◆ YOUR ASSIGNMENT: Show each line of the data below that has the string "agent" in it.

▼

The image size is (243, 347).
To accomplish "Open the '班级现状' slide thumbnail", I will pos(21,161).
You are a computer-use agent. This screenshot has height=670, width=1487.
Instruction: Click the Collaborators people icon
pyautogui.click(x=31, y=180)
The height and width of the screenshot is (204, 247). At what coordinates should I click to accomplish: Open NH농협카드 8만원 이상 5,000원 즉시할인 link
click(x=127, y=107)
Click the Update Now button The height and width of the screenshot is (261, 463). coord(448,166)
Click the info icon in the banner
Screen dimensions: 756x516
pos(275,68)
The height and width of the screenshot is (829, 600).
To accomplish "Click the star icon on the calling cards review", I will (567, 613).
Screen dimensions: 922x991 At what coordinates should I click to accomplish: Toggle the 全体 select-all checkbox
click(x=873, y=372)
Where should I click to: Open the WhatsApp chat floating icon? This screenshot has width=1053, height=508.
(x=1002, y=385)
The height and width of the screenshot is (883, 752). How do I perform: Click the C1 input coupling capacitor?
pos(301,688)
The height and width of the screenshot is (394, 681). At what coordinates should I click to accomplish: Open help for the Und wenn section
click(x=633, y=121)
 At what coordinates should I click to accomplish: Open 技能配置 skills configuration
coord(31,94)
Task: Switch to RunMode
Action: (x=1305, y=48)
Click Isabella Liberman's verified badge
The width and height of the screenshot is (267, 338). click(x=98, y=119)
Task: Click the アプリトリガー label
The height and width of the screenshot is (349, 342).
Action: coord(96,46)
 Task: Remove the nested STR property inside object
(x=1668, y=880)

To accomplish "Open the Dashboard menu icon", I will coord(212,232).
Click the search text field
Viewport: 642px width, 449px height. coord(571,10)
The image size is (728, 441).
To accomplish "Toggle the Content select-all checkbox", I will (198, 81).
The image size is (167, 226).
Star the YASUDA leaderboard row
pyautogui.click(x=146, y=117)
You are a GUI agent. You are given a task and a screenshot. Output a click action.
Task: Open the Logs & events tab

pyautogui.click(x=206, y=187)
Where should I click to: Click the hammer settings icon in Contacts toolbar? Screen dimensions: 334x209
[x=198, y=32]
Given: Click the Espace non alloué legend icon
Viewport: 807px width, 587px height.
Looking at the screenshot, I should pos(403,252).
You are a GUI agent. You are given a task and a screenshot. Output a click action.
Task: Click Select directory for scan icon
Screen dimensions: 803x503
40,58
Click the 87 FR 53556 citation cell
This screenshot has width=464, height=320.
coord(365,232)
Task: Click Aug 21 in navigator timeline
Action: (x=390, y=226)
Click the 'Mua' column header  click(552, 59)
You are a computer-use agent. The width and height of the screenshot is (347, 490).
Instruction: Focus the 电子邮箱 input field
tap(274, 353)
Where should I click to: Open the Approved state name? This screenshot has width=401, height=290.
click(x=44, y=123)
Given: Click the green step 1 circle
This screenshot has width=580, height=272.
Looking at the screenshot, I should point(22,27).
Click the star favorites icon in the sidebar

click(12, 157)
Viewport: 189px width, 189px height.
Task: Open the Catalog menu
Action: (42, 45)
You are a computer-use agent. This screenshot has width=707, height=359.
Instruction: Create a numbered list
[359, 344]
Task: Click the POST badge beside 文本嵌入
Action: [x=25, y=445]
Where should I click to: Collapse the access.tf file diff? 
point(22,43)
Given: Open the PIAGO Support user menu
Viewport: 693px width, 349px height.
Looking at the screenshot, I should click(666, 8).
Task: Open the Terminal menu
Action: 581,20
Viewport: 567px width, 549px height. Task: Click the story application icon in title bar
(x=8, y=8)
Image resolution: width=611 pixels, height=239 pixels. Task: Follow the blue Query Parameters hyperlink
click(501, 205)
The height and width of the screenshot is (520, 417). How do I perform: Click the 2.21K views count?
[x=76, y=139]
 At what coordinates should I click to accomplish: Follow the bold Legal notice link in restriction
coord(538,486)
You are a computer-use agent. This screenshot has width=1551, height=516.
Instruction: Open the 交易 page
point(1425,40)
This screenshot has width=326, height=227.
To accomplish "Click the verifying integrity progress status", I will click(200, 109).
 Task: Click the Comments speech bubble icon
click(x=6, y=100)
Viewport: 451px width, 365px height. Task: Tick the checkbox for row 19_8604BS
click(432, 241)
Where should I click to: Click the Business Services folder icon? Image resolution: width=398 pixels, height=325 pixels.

▲

◆ RESULT:
You are a computer-use agent. This screenshot has height=670, width=1487.
You are a GUI agent. You are given a task and a screenshot. Output a click action.
You are a GUI agent. You are given a task and a screenshot. Output a click action.
You are a computer-use agent. The width and height of the screenshot is (347, 490).
You are a computer-use agent. This screenshot has width=707, height=359.
You are a computer-use agent. This screenshot has width=1551, height=516.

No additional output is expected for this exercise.